Today we will be leveraging the cloud, the short version is that the cloud is any service that uses IT resources accessed through the internet and not on the campus we are currently at.

The Cloud
https://xkcd.com/908/

For remote sensing this is particularly advantageous as we can access data without the restrictions of our internet speeds, and we can access large amounts of computing resources. In todays lab we will be using the Microsoft Planetary Computer SDK (Software Development Kit) to access imagery through the provided Application Interface (API). Additionally we will learn the basics of Dask cluster to scale our work across many servers. At the time of writing the Microsoft Planetary Computer has a maximum of 400 cores and 3.2TB of RAM in a single Dask Cluster, this is in comparison to the entire GIS Lab at UNBC operating on 384 cores, and 2TB of RAM.

If you want to see an example of the type of infrastructure we will actually be using today, take a look here:

Log into the MPC

Before signing in we can see the Datasets Available here: https://planetarycomputer.microsoft.com/catalog. Note that these data sets may differ from the datasets available in Google Earth Engine (https://developers.google.com/earth-engine/datasets/) as such data availability may impact your platform choice.

Go to https://planetarycomputer.microsoft.com/ and select the HUB from the top menu.

Select the CPU – Python environment (And now we wait…)

As a point of interest, GPU of either PyTorch or TensorFlow may offer substantial performance increases for Machine Learning in properly implemented.

Start a new Notebook

We will be working through some examples based upon the Planetary Computer Quickstart Guides https://planetarycomputer.microsoft.com/docs

At this stage we should all be familiar with Jupyter Notebooks, and as always we will start by importing the libraries used for todays lab.

import numpy as np
import xarray as xr

import rasterio.features
import stackstac
import pystac_client
import planetary_computer

import pandas as pd
import xrspatial.multispectral as ms
import time
import datetime
import itertools

from dask_gateway import GatewayCluster

Dask

Dask is a task schedular for parallelizing Python Code, which is to say that it splits problems into smaller pieces and distributes these pieces to multiple workers. Workers could be cores in your CPU, and in the case of clusters workers can be separate virtual machines.

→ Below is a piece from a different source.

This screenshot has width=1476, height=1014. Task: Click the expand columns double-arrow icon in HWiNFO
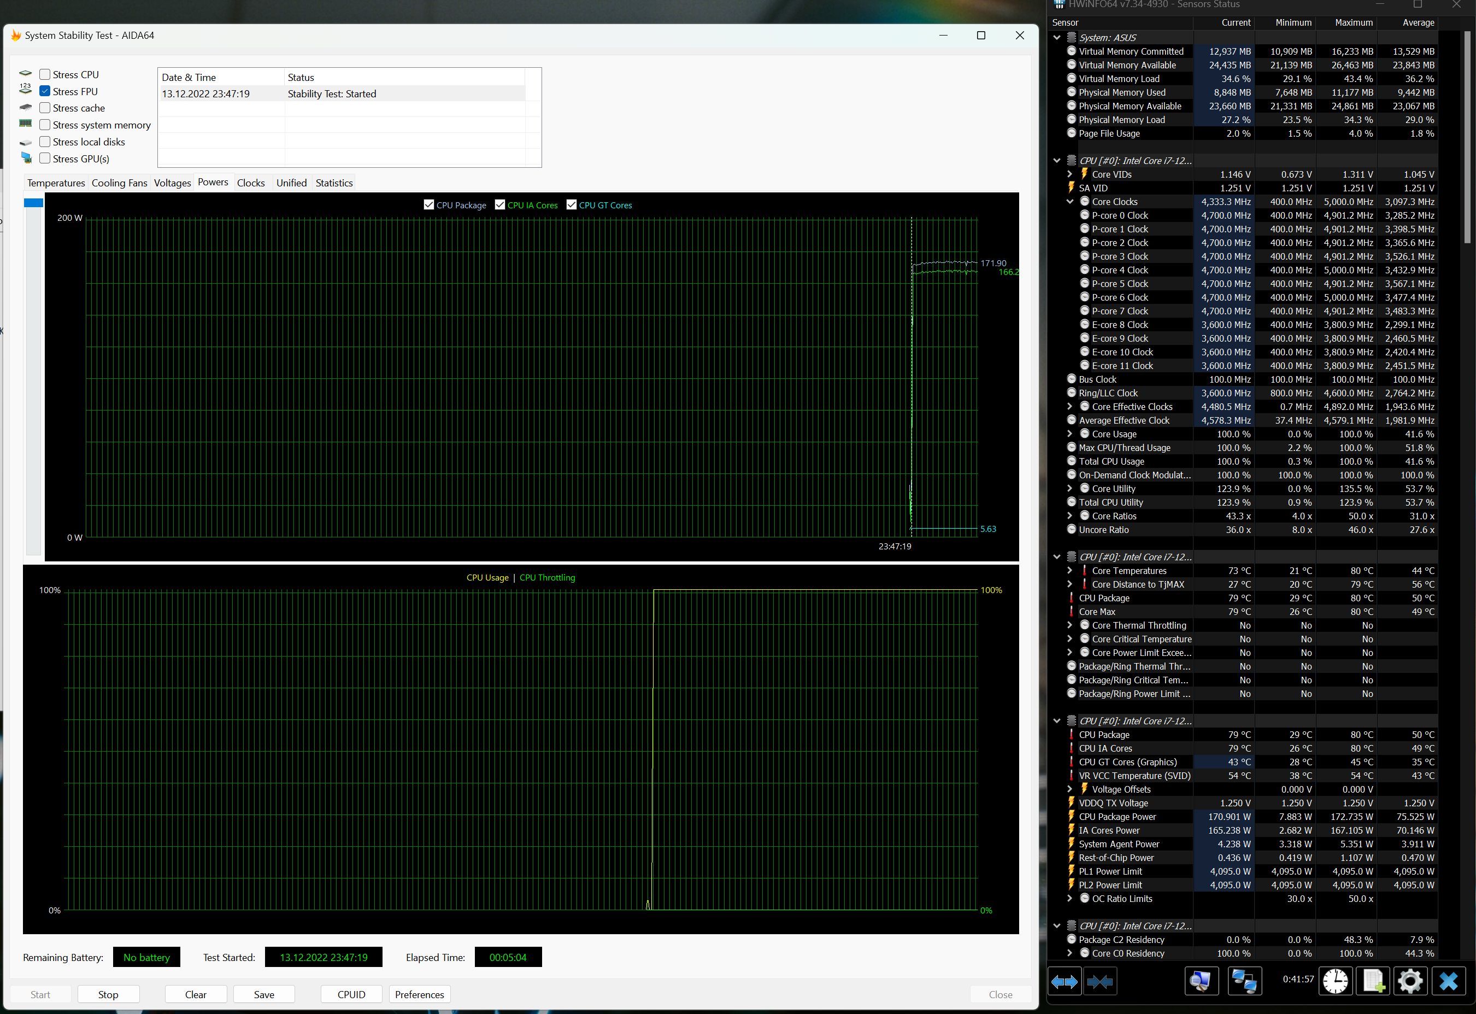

Lets build our first cluster

cluster = GatewayCluster()  # Creates the Dask Scheduler. Might take a minute.

client = cluster.get_client()

cluster.adapt(minimum=4, maximum=24)
print(cluster.dashboard_link)

This will createe a cluster, get the client that will allow our processing to happen in the cluster, and then set the number of workers to adaptive with a minimum of 4 nodes and a maximum of 24 nodes, this is adventagous, as we do not wish to wait for workers to start everytime a command is run, so 4 are always kept running. At the same time there is no need for 24 nodes to be sitting idle consuming resources other users could be utilizing. Using adapt will allow short jobs to complete on the prexisting nodes, larger jobs will spin up workers as needed, for large jobs this spinup represents relativly low overhead.

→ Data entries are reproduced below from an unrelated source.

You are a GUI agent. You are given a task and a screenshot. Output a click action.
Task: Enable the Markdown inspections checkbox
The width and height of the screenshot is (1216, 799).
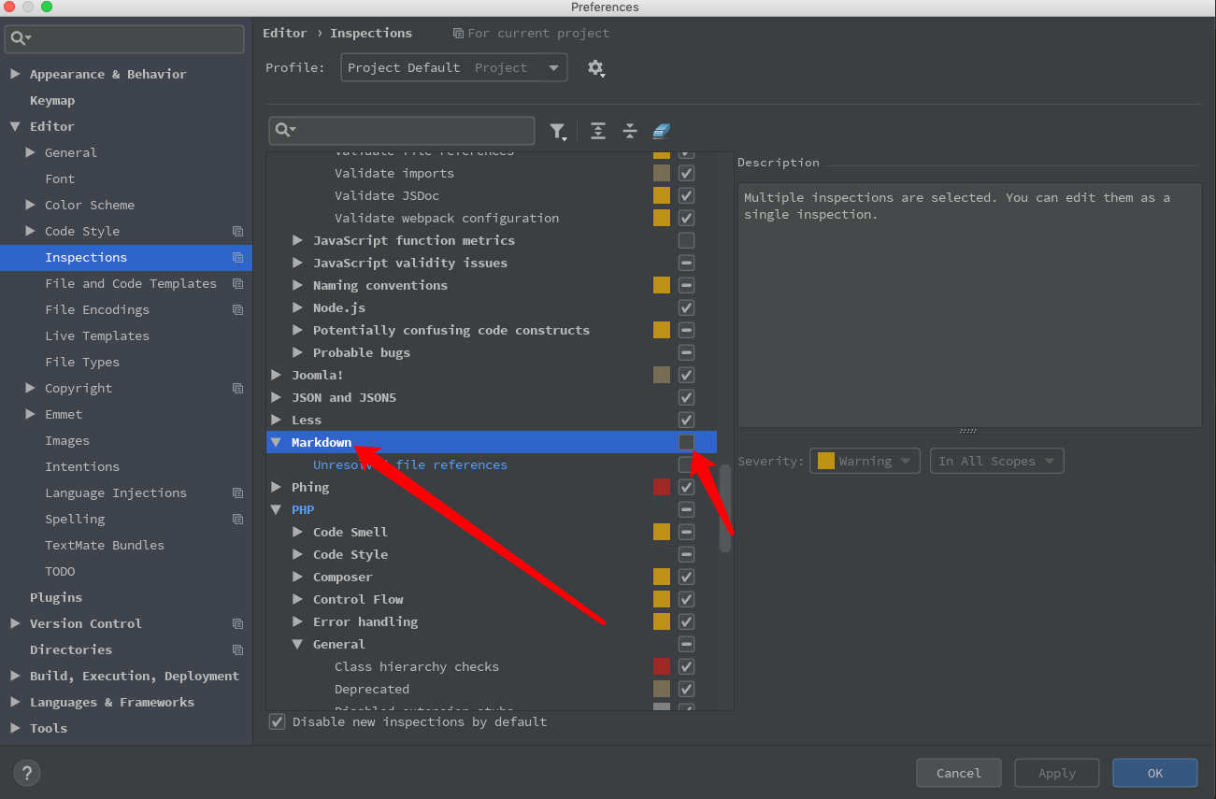(686, 442)
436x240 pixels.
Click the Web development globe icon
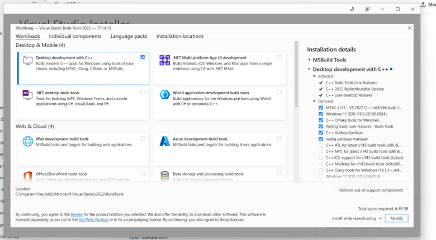point(27,141)
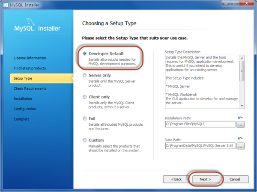Reset the Data Path with undo arrow
Viewport: 257px width, 192px height.
coord(240,139)
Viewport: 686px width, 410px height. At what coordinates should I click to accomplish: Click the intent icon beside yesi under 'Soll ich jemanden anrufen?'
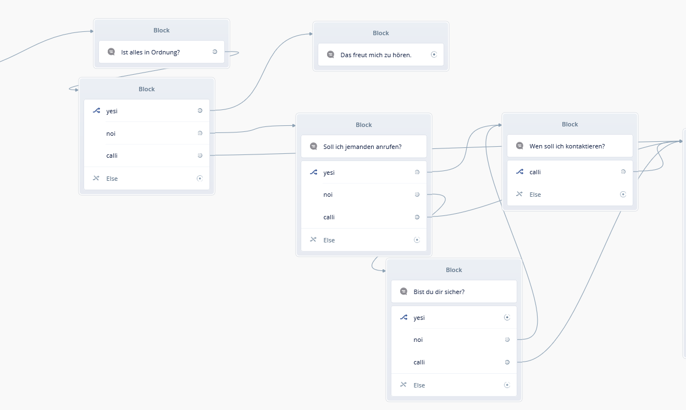[x=313, y=173]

Finaly the last line prints the URL to your clusters dashboard, lets click on that and take a look arround.

Accessing Data

Before we can open data, we must first get an Area of Interest, there is a great tool from Keene University that formats the Data nicely for use in python. https://www.keene.edu/campus/maps/tool/

Choose an area of interest, and replace the corrdinates in the code below (note that the first and last points are the same, to close the polygon)

area_of_interest = {
    "type": "Polygon",
    "coordinates": [
        [
          [-122.8226566, 53.9006842],
          [-122.826519, 53.8837441],
          [-122.8019714, 53.8829854],
          [-122.8004265, 53.9007348],
          [-122.8227425, 53.9006842],
        ]
    ],
}
bbox = rasterio.features.bounds(area_of_interest)	

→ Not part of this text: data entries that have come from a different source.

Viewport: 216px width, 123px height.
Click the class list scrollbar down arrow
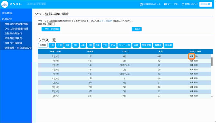point(212,97)
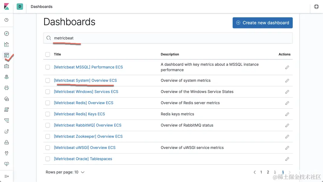This screenshot has width=323, height=182.
Task: Open Dev Tools wrench icon
Action: coord(6,153)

Next we will create a STAC or SpatioTemporal Asset Catalog

#Create stac object from MPC API
stac = pystac_client.Client.open("https://planetarycomputer.microsoft.com/api/stac/v1")

#Define Search Terms
search = stac.search(
    bbox=bbox,
    datetime="2016-01-01/2020-12-31",
    collections=["sentinel-2-l2a"],
    limit=500,  # fetch items in batches of 500
    query={"eo:cloud_cover": {"lt": 25}},
)

#Exicute Search
items = list(search.get_items())

#Print How Many Items were found
print(len(items))

Now we have one more step, to our search has returned the list of images available, however to actually download the ddata we need to sign the URL’s with a personal access token. If you are not familiar with an Access Token, think of it as a password that software can use to work on behalf of your account. The token is far supirior to a username and password as there are restrictions on what can be accessed, and the token will expire making it much safer to use in plane text, though should still be guarded.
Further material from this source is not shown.